Text provided:
Chapter 10, Problem 22P

Solve Prob. 10–21 by iterating with an initial value of C = 10. If you have already solved Prob. 10–21, compare the steps and the results.

To determine

The design parameters for the spring over a rod.

Answer to Problem 22P

The design parameters for the spring over a rod are:

• The wire diameter for the spring is $\text{0}\text{.085}\text{in}$.
• The free length for the spring is $3.410\text{in}$.
• The total number of the coils for the spring is $13.06$.

Explanation of Solution

Write the expression for the inner diameter of the spring.

$D_i=D-d$ . (I)

Here, the inner diameter of the spring is $D_i$.

Write the expression for the mean coil diameter.

$C=\frac{D}{d}$ (II)

Here, the mean coil diameter is $D$.

Write the expression for the Bergstrasser factor to compensate the curvature effect.

$K_B=\frac{4C+2}{4C-3}$ (III)

Here, the Bergstrasser factor is $K_B$.

Write the expression for ultimate tensile strength.

$S_{ut}=\frac{A}{d^m}$ (IV)

Here, the intercept constant is $A$, and the slope constant is $m$, and the wire diameter is $d$.

Write the expression for the maximum allowable stresses for helical springs.

$S_{sy}=0.45S_{ut}$ . (V)

Here, the allowable yield stress for helical springs $S_{sy}$.

Write the expression for the number of the active coils.

$N_a=\frac{G{d}^4}{8k{D}^3}$ (VI)

Here, the number of the active coils is $N_a$ and the spring rate is $k$.

Write the expression for the total number of the coils.

$N_t=N_a+2$ (VII)

Here, the total number of the coils is $N_t$.

Write the expression for the deflection under the steady load.

$y_s=\left(1+\xi \right)y_{\max }$ (VIII)

Your tasks:
• a. According to the spring design solution, what is the free length of the spring?
• b. Continue the spring design solution, starting after its final equation.
The lines that come next are from a separate source.

Provided data:
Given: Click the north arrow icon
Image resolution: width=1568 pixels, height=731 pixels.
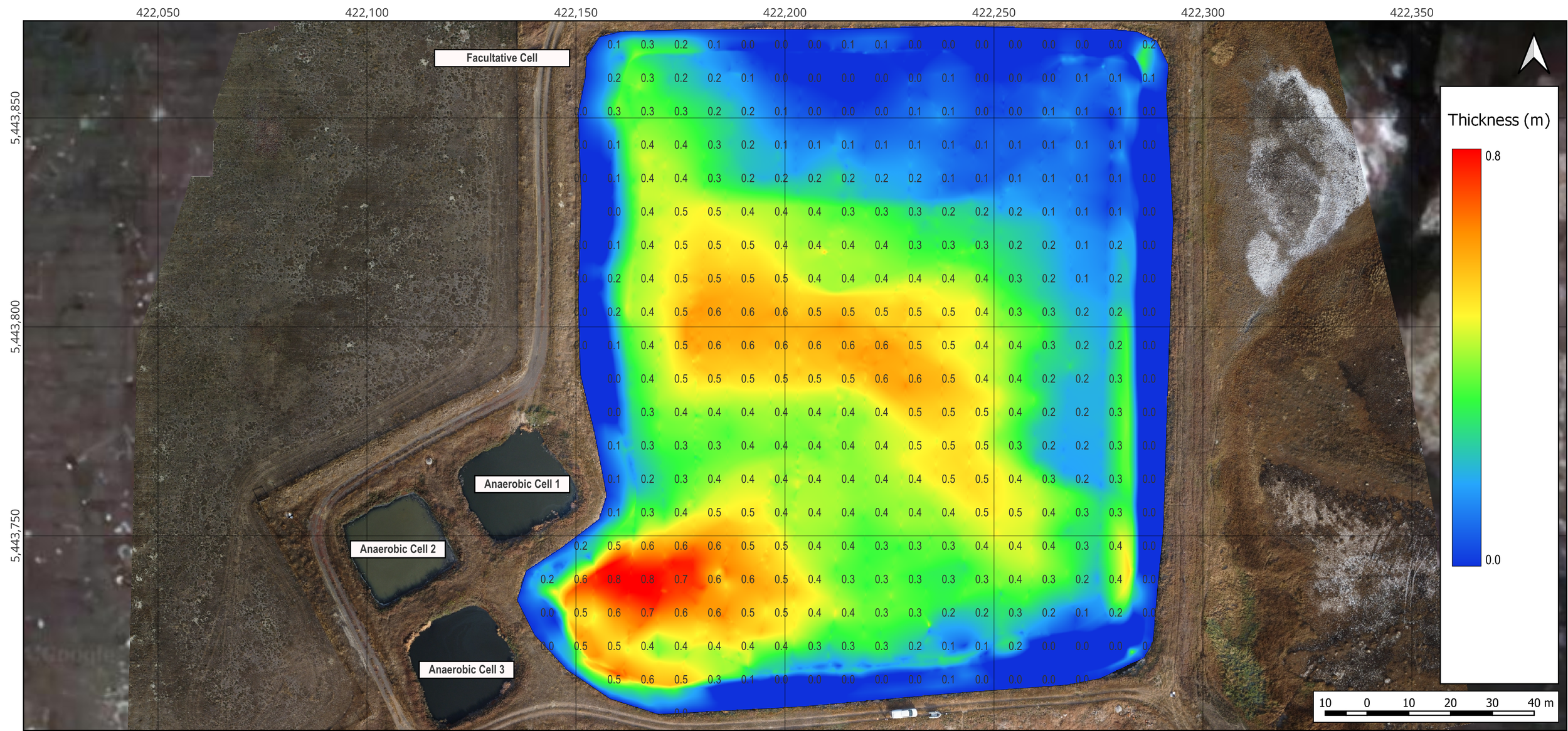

Response list:
• a. 3.410 in

• b.
Here, the fractional overrun to closure is $\xi$ and the deflection under the steady load is $y_s$.

Write the expression for the solid length of the spring.

$L_s=d{N}_t$ (IX)

Here, the solid length of the spring is $L_s$.

Write the expression for the free length of the spring.

$L_o=y_{\max }+y_s$ (X)

Here, the free length of the spring is $L_o$.

Write the expression for the critical free length of the spring.

${\left(L_o\right)}_{cr}=2.63\frac{D}{\alpha }$ (XI)

Here, the critical free length of the spring is ${\left(L_o\right)}_{cr}$.

Write the expression for the alternating shear stress component.

${\tau }_a=K_B\left(\frac{8F_{s}D}{\pi d^3}\right)$ (XII)

Here, the alternating shear stress component is ${\tau }_a$.

Write the expression for the shear force of the spring.

${\tau }_s=1.15\left(\frac{F_{\max }}{F_a}\right){\tau }_a$ (XIII)

Here, the shear force of the spring is ${\tau }_s$.

Write the expression for the factor of the safety.

$n_s=\frac{S_{sy}}{{\tau }_s}$ (XIV)

Here, the factor of the safety is $n_s$.

Write the expression for the relative cost material.

$\text{fom}=\frac{-\left(\text{relativematerialcost}\right){\pi }^2{d}^2{N}_{t}D}{4}$ (XV)

Write the expression for the spring rate.

$k=\frac{F_{\max }}{y}$ (XVI)

Here, the deflection in the spring is $y$, the maximum force on the spring is $F_{\max }$ and the spring rate is $k$.

Write the expression for the spring load.

$F_s=F_{\max }\left(1+\xi \right)$ (XVII)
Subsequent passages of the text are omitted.